Tuesday, January 20, 2009

Egypt asks Sweden to return artifacts

International Herald Tribune

Egypt has formally asked Sweden for the return of 212 artifacts taken out of the country by a Swedish collector in mid 1920s, Egypt's chief archaeologist said Monday.

Zahi Hawass, the head of the Council of Antiquities, said in a statement that the council's lawyer has been in touch with Ostergotlands County Museum in Sweden.

The artifacts, Hawass said, were taken "in an illegal manner" by Otto Smith, a collector who was digging in Egypt at locations such as Saqqara and Luxor in mid 1920s, when there was a huge appetite for Egyptian artifacts in the West.

Smith took the objects home to Sweden with him, and after his death in 1959 his family gave the pieces to the Ostergotlands Museum, asking the museum to look after them, according to Hawass. The museum is located in Linkoping, 130 miles (210 kilometers) southwest of Stockholm, Sweden's capital.

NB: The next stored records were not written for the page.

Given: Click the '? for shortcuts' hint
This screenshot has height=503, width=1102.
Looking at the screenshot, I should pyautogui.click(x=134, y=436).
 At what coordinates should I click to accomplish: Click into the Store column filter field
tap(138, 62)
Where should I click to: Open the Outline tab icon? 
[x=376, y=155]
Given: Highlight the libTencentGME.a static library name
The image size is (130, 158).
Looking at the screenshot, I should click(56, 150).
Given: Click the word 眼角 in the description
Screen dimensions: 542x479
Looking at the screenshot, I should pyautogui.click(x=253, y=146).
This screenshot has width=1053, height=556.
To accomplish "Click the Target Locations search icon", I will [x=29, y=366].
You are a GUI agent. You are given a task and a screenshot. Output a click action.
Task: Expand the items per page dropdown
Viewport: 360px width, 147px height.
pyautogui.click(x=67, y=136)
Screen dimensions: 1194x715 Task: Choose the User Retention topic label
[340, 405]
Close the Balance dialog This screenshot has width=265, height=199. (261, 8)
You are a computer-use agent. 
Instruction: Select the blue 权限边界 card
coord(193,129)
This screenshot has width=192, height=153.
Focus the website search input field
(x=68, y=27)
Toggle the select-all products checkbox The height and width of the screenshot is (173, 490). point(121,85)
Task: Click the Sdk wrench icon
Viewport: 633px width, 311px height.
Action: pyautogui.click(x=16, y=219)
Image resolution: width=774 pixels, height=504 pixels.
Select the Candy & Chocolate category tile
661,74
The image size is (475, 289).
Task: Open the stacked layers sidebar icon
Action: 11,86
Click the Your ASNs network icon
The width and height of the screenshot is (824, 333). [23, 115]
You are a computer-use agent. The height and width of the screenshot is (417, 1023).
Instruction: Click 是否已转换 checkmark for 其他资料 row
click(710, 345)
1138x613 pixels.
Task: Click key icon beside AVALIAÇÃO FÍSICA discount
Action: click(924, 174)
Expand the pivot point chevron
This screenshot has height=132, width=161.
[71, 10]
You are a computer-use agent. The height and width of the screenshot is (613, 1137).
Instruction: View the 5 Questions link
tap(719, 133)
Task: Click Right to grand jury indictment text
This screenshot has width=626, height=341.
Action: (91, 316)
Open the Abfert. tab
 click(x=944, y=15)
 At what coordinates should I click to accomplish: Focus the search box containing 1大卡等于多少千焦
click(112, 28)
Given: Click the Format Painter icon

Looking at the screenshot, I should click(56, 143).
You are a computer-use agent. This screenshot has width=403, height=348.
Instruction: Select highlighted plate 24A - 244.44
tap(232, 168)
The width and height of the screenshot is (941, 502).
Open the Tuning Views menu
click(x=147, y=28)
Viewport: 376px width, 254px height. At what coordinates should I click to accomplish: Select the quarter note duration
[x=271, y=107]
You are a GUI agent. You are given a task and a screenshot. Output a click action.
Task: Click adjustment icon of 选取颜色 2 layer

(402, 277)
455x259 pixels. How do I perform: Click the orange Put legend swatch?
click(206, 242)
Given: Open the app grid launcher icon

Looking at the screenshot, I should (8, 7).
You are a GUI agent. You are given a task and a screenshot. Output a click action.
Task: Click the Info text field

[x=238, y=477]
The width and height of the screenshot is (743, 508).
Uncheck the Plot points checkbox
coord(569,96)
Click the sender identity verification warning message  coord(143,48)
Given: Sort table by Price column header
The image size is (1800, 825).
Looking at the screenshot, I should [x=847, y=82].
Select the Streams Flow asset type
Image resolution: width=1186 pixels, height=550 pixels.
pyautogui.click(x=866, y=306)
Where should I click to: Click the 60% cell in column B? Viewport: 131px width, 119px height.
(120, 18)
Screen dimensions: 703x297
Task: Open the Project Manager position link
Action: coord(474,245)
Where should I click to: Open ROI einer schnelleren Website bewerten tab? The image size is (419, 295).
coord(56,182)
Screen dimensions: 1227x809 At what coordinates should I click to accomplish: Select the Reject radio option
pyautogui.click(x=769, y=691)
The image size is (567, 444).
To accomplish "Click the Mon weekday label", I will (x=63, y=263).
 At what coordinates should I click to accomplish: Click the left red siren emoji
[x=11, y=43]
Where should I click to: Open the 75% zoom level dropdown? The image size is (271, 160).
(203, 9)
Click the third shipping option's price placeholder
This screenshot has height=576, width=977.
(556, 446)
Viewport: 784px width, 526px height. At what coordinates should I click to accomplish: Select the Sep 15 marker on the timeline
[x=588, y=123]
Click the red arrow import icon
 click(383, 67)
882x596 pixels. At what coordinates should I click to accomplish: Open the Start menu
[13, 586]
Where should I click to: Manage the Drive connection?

See the above page for the full story.

2 comments:

Anonymous said...

Hawass is very talkative as we all know. Why doesn't he make claims from the British Museum? Was the Rosetta Stone taken from Egypt by permission? Petty stuff like the things from Sweden are stored in tens of thousands in the basement of the Egyptian Museum so what is really the point?
The answer is surely to be found in the mind of Hawass himself, which seems to be self correcting and continues working machine incapable of making errors etc.

Anonymous said...

I would like to make a little correction to this comment. Hawass has asked for the Rosetta Stone, along with the bust of Nefertiti in Berlin and the Zodiac in the Louvre, amongst others. The objects in Sweden are not being display with due care, they are in a cafe and need to be put into proper cases.